Understanding SIP investment
A Systematic Investment Plan allows investors to invest a fixed amount in mutual fund(s). Investors can go for daily, monthly, quarterly, or yearly investments in a mutual fund scheme. You can change the investment amount based on your financial circumstances.
Understanding Public Provident Fund?
PPF is a government-backed scheme that you can also use for portfolio diversification. Deposits up to 1.5 lakh in a year are eligible for tax exemptions under Section 80C of the Income Tax Act.
What is the minimum investment amount in SIP?
The minimum investment amount in SIP is Rs 100. You can also increase, decrease, or stop their SIP.
What is the minimum and maximum investment amount in PPF?
The minimum investment in a year is Rs 500, whereas the maximum investment in a year is Rs 1.5 lakh.
How does SIP work?
In a systematic investment plan, a fixed amount is automatically deducted from your bank account and invested in mutual funds. These investments happen regularly, and you get units based on the fund’s value (NAV).
How does PPF work?
This savings scheme, available at post offices and banks, allows you to make voluntary deposits. The Post Office version offers a 7.1 per cent annual interest rate, compounded yearly.
PPF calculation conditions: Rs 1,40,000/year investment for 25 years
Yearly investment: Rs 1,40,000 (monthly investment Rs 11,666x 12 months)
Period: 25 years
Rate of interest: 7.1 per cent
PPF: What will be your retirement corpus in 25 years with Rs 1,40,000/year investment?
On a Rs 1,40,000/year investment, the retirement corpus in 25 years will be Rs 96,20,814. The estimated total interest during that time will be Rs 61,20,814.
SIP investment conditions
Since there are no fixed returns in SIP investment, we are calculating as per annualised returns of 8 per cent (debt fund), 10 per cent (equity fund), and 12 per cent (hybrid fund).
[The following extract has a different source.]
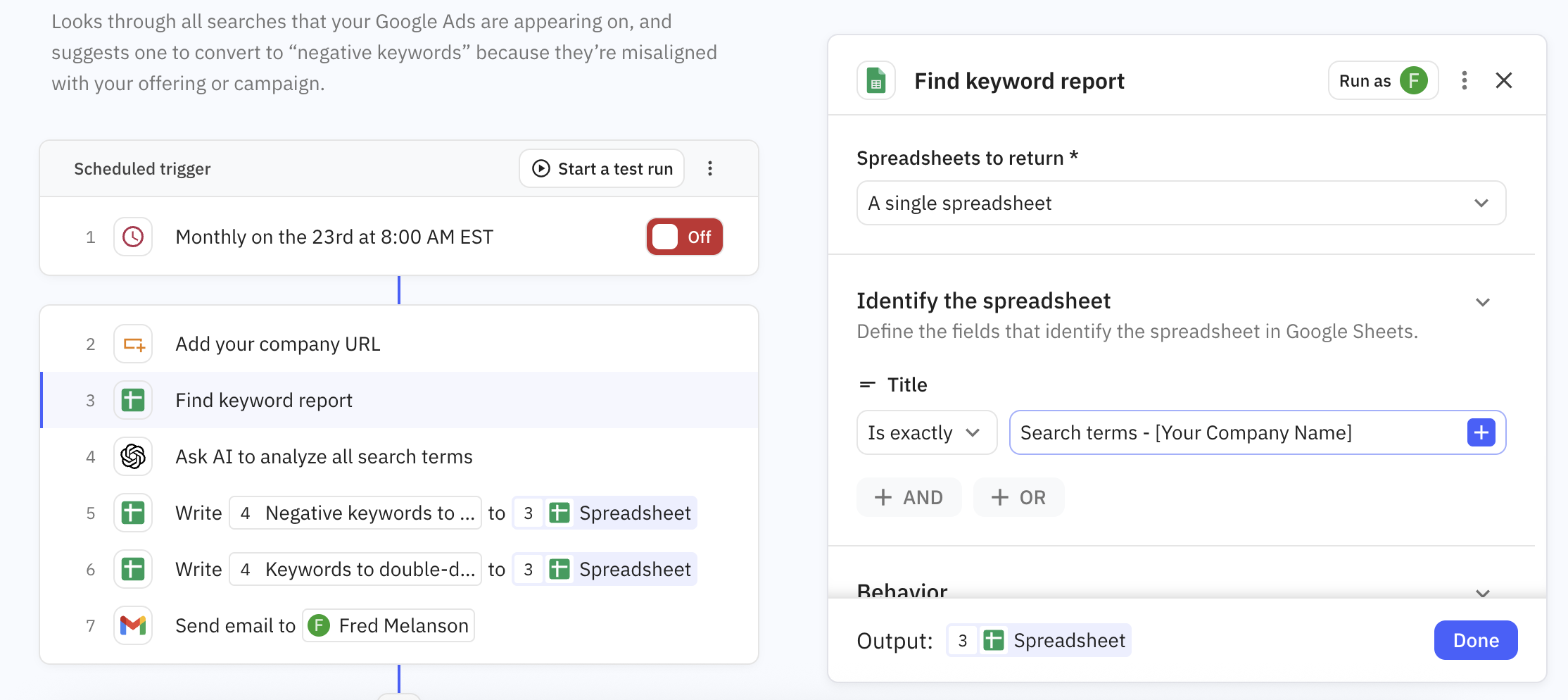Click the Gmail icon on step 7
1568x700 pixels.
click(133, 625)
We’re also assuming a monthly investment of Rs 12,083(1,40,000/12)
SIP: What will you get on Rs 11,666 monthly investment for 25 years (hybrid fund)
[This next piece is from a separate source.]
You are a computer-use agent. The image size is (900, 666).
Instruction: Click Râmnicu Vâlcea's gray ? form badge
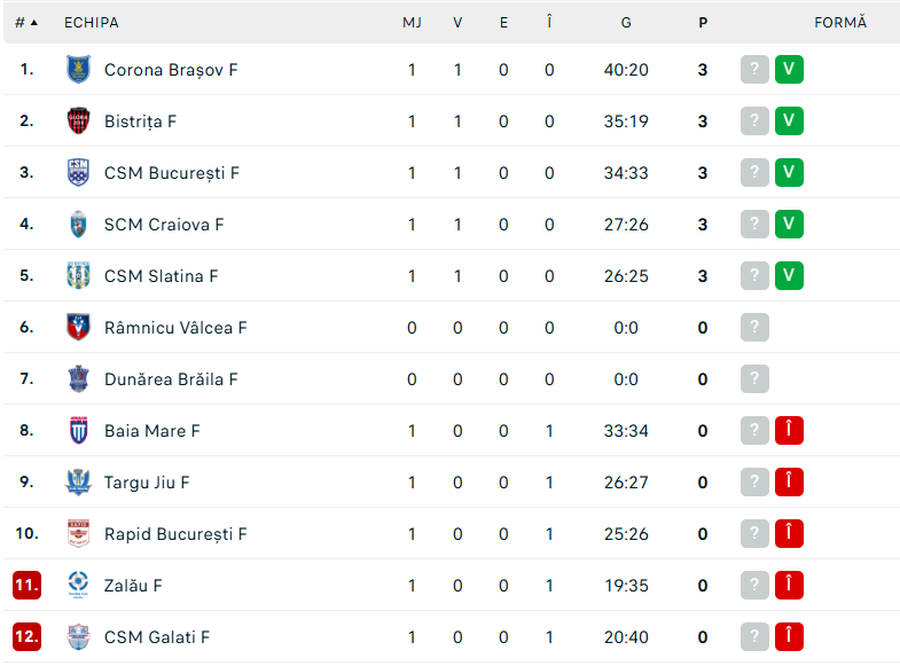click(755, 327)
At 12 per cent annualised growth, the estimated corpus in 25 years will be Rs 1,98,57,942. During that time, the investment amount will be Rs 34,99,800, and capital gains will be Rs 1,63,58,142.
SIP: What will you get on Rs 11,666 monthly investment for 25 years (equity fund)
At 10 per cent annualised growth, the estimated corpus in 25 years will be Rs 1,45,02,700. The estimated capital gains will be Rs 1,10,02,900.
SIP: What will you get on Rs 10,833 monthly investment for 30 years (debt fund)
At 8 per cent annualised growth, the estimated corpus in 25 years will be Rs 1,06,72,517. The estimated capital gains will be Rs 71,72,717.